One-to-many relations are the most commonly modeled. The tables in a one-to-many relation are also called parent-child tables or header-item tables. Common tables with one-to-many relationships in the SAP system include order tables such as VBAK-VBAP, which stores header and item details of sales orders, and EKKO-EKPO, which stores the header and item details of purchase orders. The one-to-many relationship is also used to link a base table with a lookup table. For example, in the orders table you can store a two-character abbreviation for a unit of measure, and this info can be linked to a lookup table in which the descriptions for the abbreviations are maintained. -
Many-to-many relationship
Two tables are said to be in a many-to-many relationship when for every row in the first table there can be many rows in the second table, and for every row in the second table there can be many rows in the first table. Many-to-many relations cannot be directly modeled in a relational database, and they’re typically broken down into multiple one-to-many relations.
Normalization
Normalization is the process of simplifying the design of a database. Normalization answers core questions regarding the number of tables required, what each table represents, the number of fields in each table, and the relationship between tables. Normalization also helps avoid redundancy and anomalies in database design.
Anomalies can occur while inserting, updating, or deleting records from a database table (if the database is poorly designed). For example, if you have a database table as shown Table 5.4, when a record is updated to change the customer address, all the rows where the customer record exists should be updated. If any rows are missed, then it will lead to data inconsistency. This is called an update anomaly.

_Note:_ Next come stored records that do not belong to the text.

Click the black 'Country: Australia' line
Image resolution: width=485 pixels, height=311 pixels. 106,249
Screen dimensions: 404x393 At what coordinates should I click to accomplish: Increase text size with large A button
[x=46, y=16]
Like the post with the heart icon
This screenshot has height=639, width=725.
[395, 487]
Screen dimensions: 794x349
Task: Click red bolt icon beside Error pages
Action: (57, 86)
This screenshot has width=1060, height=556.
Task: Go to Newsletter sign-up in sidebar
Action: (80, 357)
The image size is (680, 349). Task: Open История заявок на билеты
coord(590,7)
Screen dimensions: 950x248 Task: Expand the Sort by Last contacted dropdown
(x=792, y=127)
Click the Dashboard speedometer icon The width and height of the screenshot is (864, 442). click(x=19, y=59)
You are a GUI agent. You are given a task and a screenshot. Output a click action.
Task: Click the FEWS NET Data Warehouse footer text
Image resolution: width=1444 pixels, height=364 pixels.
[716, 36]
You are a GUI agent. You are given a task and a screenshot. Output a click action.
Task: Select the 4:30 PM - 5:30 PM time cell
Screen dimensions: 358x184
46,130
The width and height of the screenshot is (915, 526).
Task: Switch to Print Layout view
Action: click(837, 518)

Item_ID | Customer_ID | Customer_name | Customer_address |
---|---|---|---|
1 | 921 | Ryan | 12E West End |
2 | 921 | Ryan | 12E West End |
3 | 728 | John | 44 Avenue Road |
If you try to insert a record for a customer that isn’t available in the customer master table, it causes an insertion anomaly. If you delete item 3 in Table 5.4, it will also delete the record of the customer John, because his details are linked to this item only. This is called a delete anomaly.

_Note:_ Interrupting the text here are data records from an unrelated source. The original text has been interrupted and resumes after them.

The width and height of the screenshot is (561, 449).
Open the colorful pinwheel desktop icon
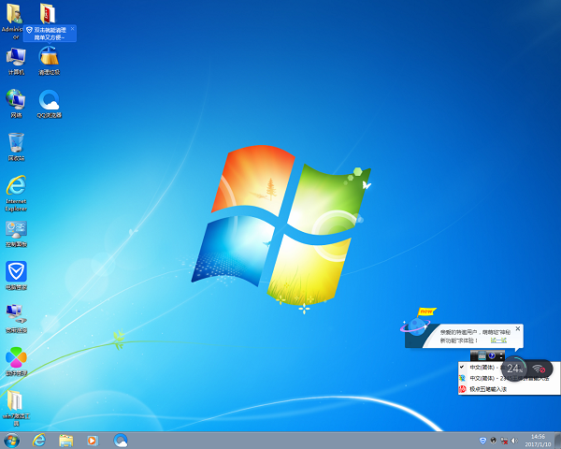(x=16, y=359)
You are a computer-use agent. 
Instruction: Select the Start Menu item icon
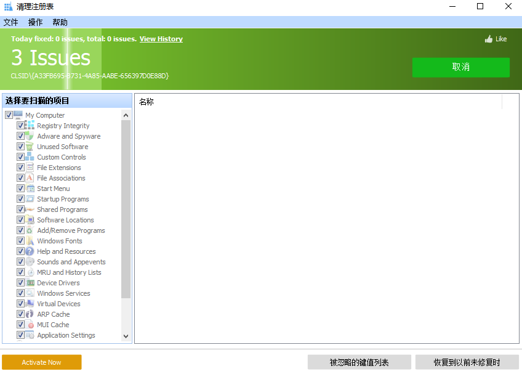pos(30,188)
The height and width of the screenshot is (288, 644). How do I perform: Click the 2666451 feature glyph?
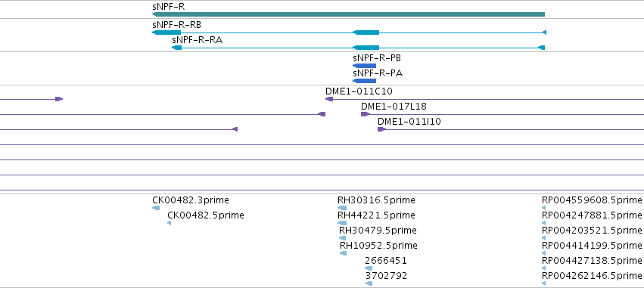coord(369,268)
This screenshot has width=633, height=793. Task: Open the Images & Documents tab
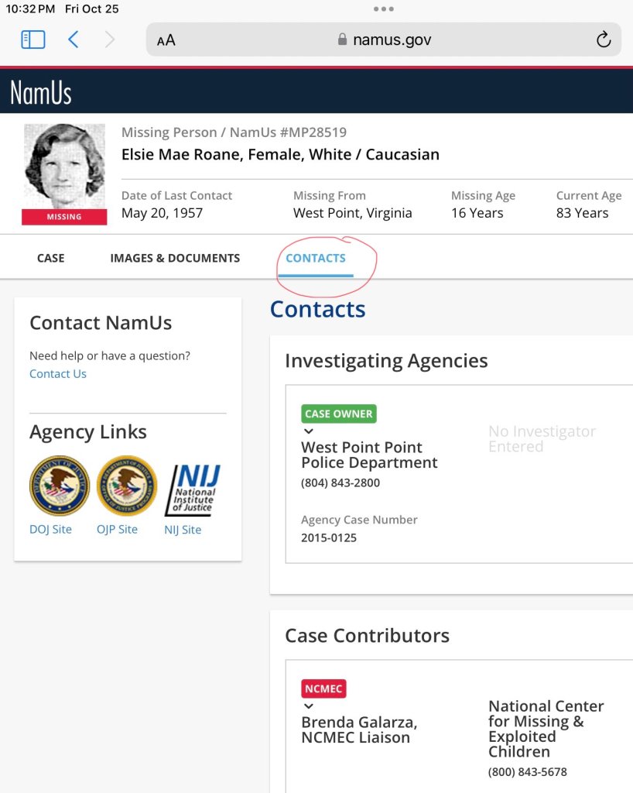point(175,258)
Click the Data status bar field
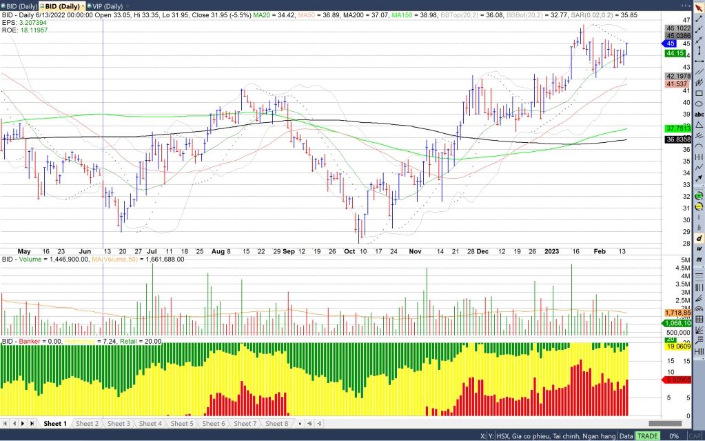Screen dimensions: 705x441 [x=626, y=436]
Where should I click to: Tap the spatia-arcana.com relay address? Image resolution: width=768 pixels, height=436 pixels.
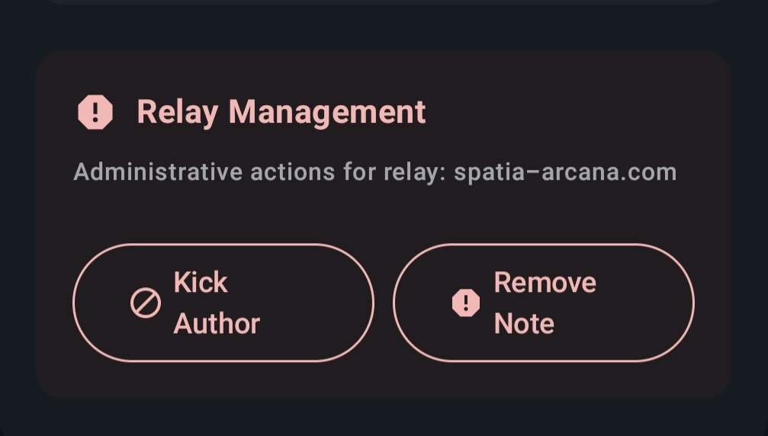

Normalization helps to overcome these anomalies and model a database that is consistent and predictable. Normalizations use the concept of normal forms to assist in designing an optimal structure. There are three available normal forms: first, second, and third.
The following subsections look at each of these normal forms.
First Normal Form
The first normal form (1NF) dictates that the field of a table should contain atomic values. The field should contain only one value. For example, the data in Table 5.5 does not conform to 1NF, because the phone number field contains multiple values for the Emp_id 2290.
Emp_id | Emp_name | Phone_num |
---|---|---|
2289 | John | 99889988 |
2290 | Mark |
88998899 99887755 |
To make Table 5.5 conform to 1NF, it should be adjusted as shown in Table 5.6 by creating a new record for the second phone number in Emp_id 2290.
Emp_id | Emp_name | Phone_num |
---|---|---|
2289 | John | 99889988 |
2290 | Mark | 88998899 |
2290 | Mark | 99887755 |
Second Normal Form
For a table to conform to the second normal form (2NF), it should meet the following criteria:
- It should conform to 1NF.
- The non-key fields of the table should be fully dependent on all the primary key fields and not on the subset of the key fields.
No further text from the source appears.